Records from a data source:
┌────────
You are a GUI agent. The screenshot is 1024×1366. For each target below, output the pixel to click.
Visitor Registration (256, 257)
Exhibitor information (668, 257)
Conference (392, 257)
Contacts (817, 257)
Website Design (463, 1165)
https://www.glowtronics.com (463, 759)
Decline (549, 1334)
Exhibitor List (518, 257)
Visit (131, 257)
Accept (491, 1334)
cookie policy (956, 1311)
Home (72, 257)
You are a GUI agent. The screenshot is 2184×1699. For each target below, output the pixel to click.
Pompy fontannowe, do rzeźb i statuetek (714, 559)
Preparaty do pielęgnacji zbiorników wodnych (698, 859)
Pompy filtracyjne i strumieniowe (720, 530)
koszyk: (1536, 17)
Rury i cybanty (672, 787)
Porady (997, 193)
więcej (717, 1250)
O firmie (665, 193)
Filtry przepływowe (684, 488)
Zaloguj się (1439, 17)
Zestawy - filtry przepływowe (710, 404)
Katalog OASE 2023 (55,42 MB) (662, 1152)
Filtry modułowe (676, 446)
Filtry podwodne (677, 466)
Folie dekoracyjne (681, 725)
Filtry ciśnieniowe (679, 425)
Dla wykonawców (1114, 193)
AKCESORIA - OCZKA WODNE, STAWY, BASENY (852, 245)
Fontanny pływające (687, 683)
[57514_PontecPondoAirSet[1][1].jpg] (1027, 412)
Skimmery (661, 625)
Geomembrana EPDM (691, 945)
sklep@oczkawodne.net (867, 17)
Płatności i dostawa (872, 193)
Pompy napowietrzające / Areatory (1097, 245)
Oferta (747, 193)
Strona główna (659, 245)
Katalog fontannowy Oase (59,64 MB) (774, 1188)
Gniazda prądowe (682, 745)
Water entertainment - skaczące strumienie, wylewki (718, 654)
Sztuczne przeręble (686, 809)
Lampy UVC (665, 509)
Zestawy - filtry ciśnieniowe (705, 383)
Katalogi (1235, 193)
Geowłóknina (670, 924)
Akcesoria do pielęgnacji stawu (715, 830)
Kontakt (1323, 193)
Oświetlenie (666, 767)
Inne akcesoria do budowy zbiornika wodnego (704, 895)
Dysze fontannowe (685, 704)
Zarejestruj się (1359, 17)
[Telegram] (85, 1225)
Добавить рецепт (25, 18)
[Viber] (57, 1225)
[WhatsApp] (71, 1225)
└────────
(PROBLEM) Extract the lines above from the one containing "Filtry ciśnieniowe (679, 425)" to the last line, both included, exactly as written.

(SOLUTION FOR THIS PROBLEM)
Filtry ciśnieniowe (679, 425)
Dla wykonawców (1114, 193)
AKCESORIA - OCZKA WODNE, STAWY, BASENY (852, 245)
Fontanny pływające (687, 683)
[57514_PontecPondoAirSet[1][1].jpg] (1027, 412)
Skimmery (661, 625)
Geomembrana EPDM (691, 945)
sklep@oczkawodne.net (867, 17)
Płatności i dostawa (872, 193)
Pompy napowietrzające / Areatory (1097, 245)
Oferta (747, 193)
Strona główna (659, 245)
Katalog fontannowy Oase (59,64 MB) (774, 1188)
Gniazda prądowe (682, 745)
Water entertainment - skaczące strumienie, wylewki (718, 654)
Sztuczne przeręble (686, 809)
Lampy UVC (665, 509)
Zestawy - filtry ciśnieniowe (705, 383)
Katalogi (1235, 193)
Geowłóknina (670, 924)
Akcesoria do pielęgnacji stawu (715, 830)
Kontakt (1323, 193)
Oświetlenie (666, 767)
Inne akcesoria do budowy zbiornika wodnego (704, 895)
Dysze fontannowe (685, 704)
Zarejestruj się (1359, 17)
[Telegram] (85, 1225)
Добавить рецепт (25, 18)
[Viber] (57, 1225)
[WhatsApp] (71, 1225)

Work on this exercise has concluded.